The researchers found that patients who hadn’t previously been treated with an antiangiogenic therapy -- a drug designed to stem the growth of new cancer-feeding blood vessels -- went 16 weeks before their cancer worsened while taking the drug, known as XL184, Exelixis said today in a statement. Patients who had received prior treatment lived 7.9 weeks without their disease spreading, the South San Francisco-based company said.
Glioblastoma is the most common, deadliest type of brain tumor, according to the Mayo Clinic website. Overall, 82 percent of glioblastoma patients in the study showed some tumor shrinkage in at least one brain scan after taking XL184. The results will be presented next month at the annual meeting of the American Society of Clinical Oncology.
The data show “robust clinical activity which we believe compares favorably with current treatment options,” said Michael Morrissey, Exelixis’s president of research and development, in the statement.
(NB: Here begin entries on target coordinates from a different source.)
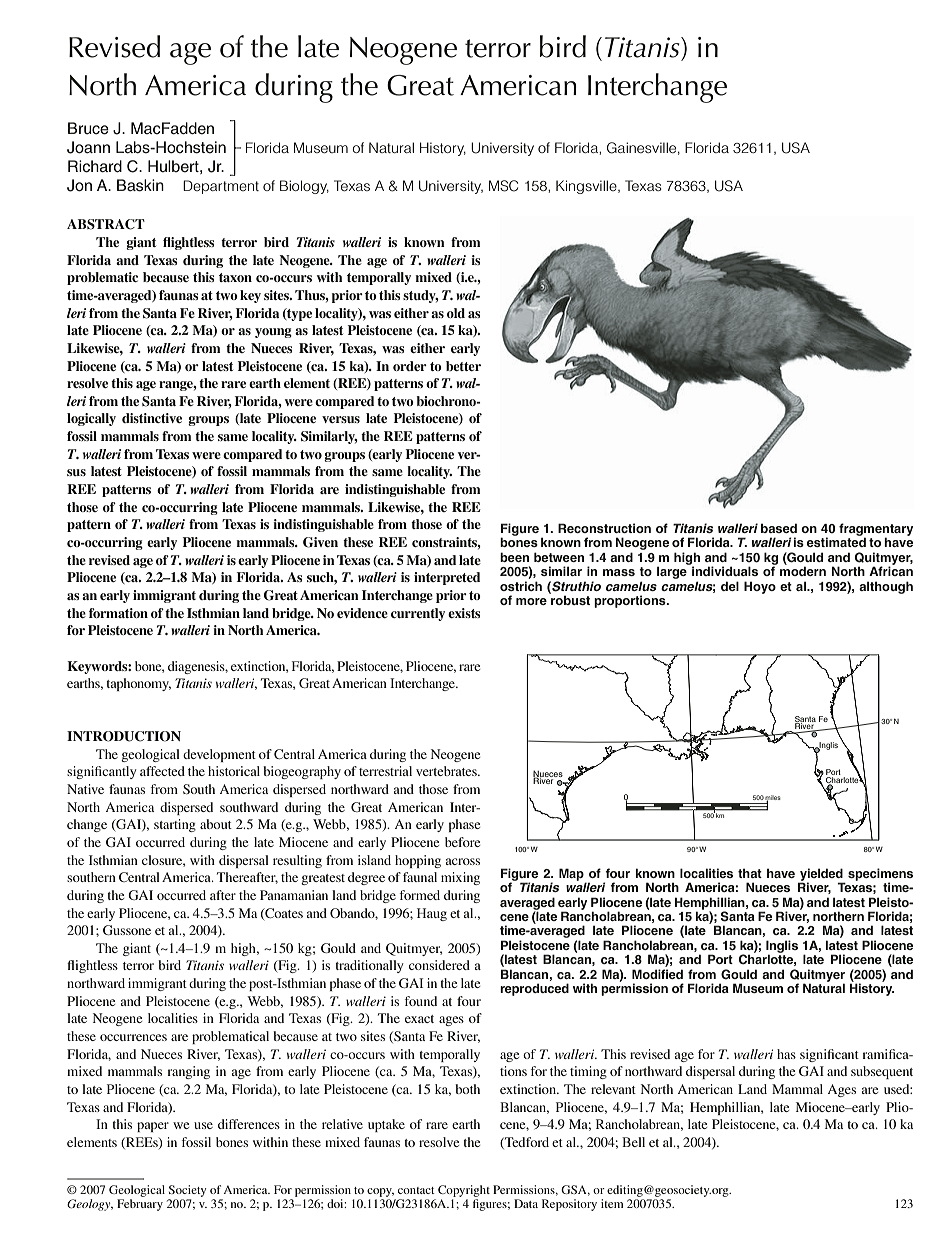 This screenshot has height=1256, width=952. Describe the element at coordinates (526, 1203) in the screenshot. I see `Data` at that location.
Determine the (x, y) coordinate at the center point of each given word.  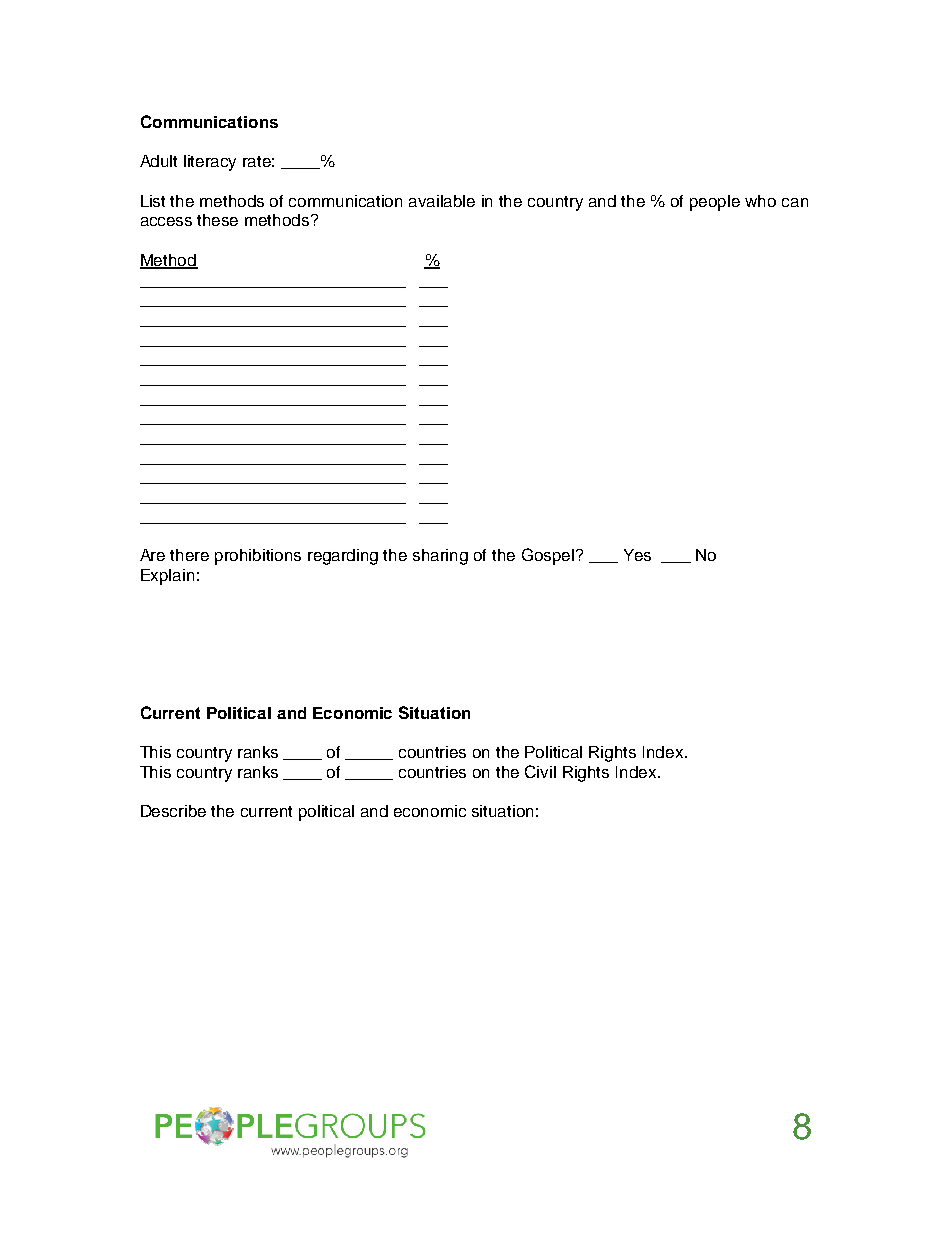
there (189, 555)
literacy (210, 163)
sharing (440, 557)
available (442, 201)
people (715, 203)
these (217, 220)
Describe (173, 811)
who (760, 201)
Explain (167, 577)
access (166, 221)
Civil (540, 771)
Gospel (549, 556)
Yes (637, 555)
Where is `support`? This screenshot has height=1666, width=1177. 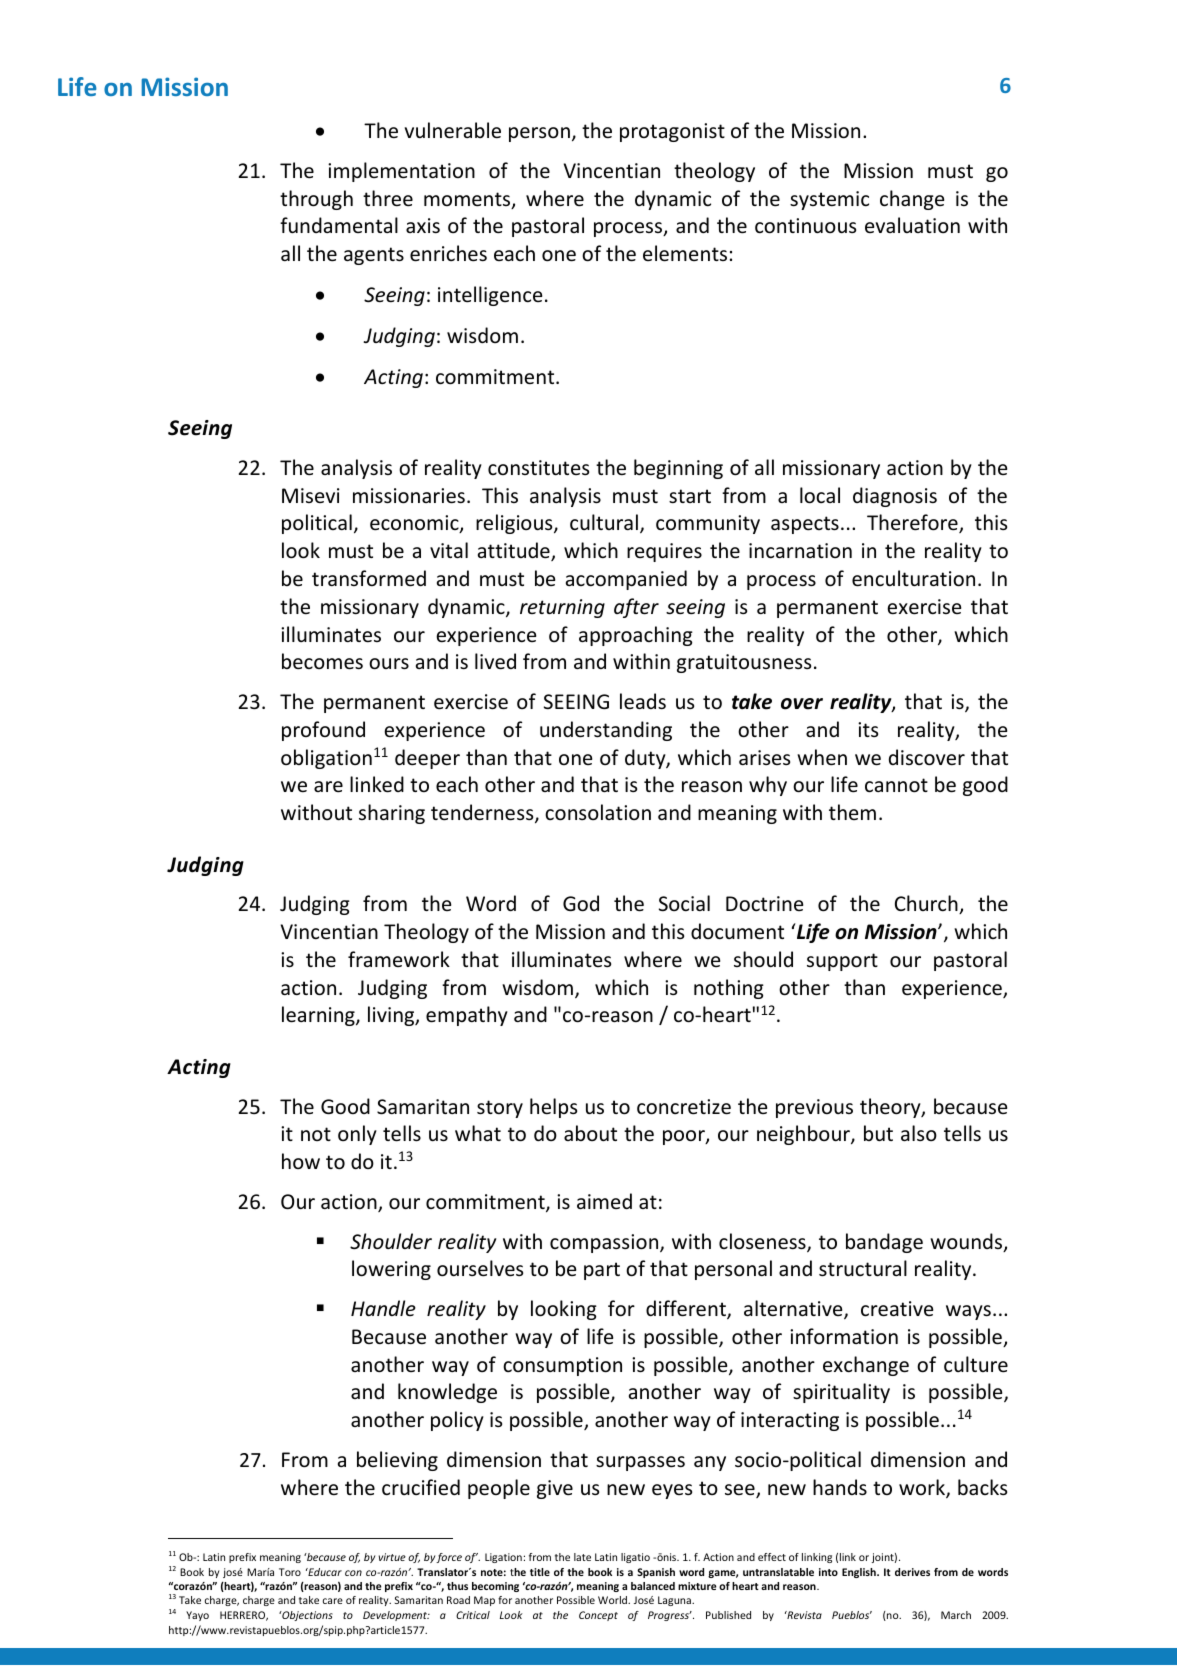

The study treated 59 patients with a lower dosage of the drug than had been tested previously. It showed that among those who had not received prior therapy, 11 out of 37 got some benefit from taking XL184. The lower dose was better tolerated by patients while showing a comparable response, Exelixis said in its statement.
XL184 targets multiple pathways involved in tumor growth to keep cancer from spreading. Like Roche Holding AG’s Avastin, which reached sales of $5.7 billion last year, XL184 seeks to block a protein called VEGF, involved in the formation of cancer-supporting blood vessels.
Exelixis’s drug also targets a novel pathway known as MET, short for mesenchymal epithelial transition growth factor. Overexpression of that receptor on cancer cells has been linked to higher spreading and proliferation of cancer cells.
Glioblastoma “remains the largest near-term opportunity for XL184, although improving upon Avastin remains a hurdle,” Joel Sendek, an analyst at Lazard Capital Markets, wrote in a May 12 note to investors.
The cancer society released 4,500 abstracts of studies today in advance of its conference in Chicago beginning June 4.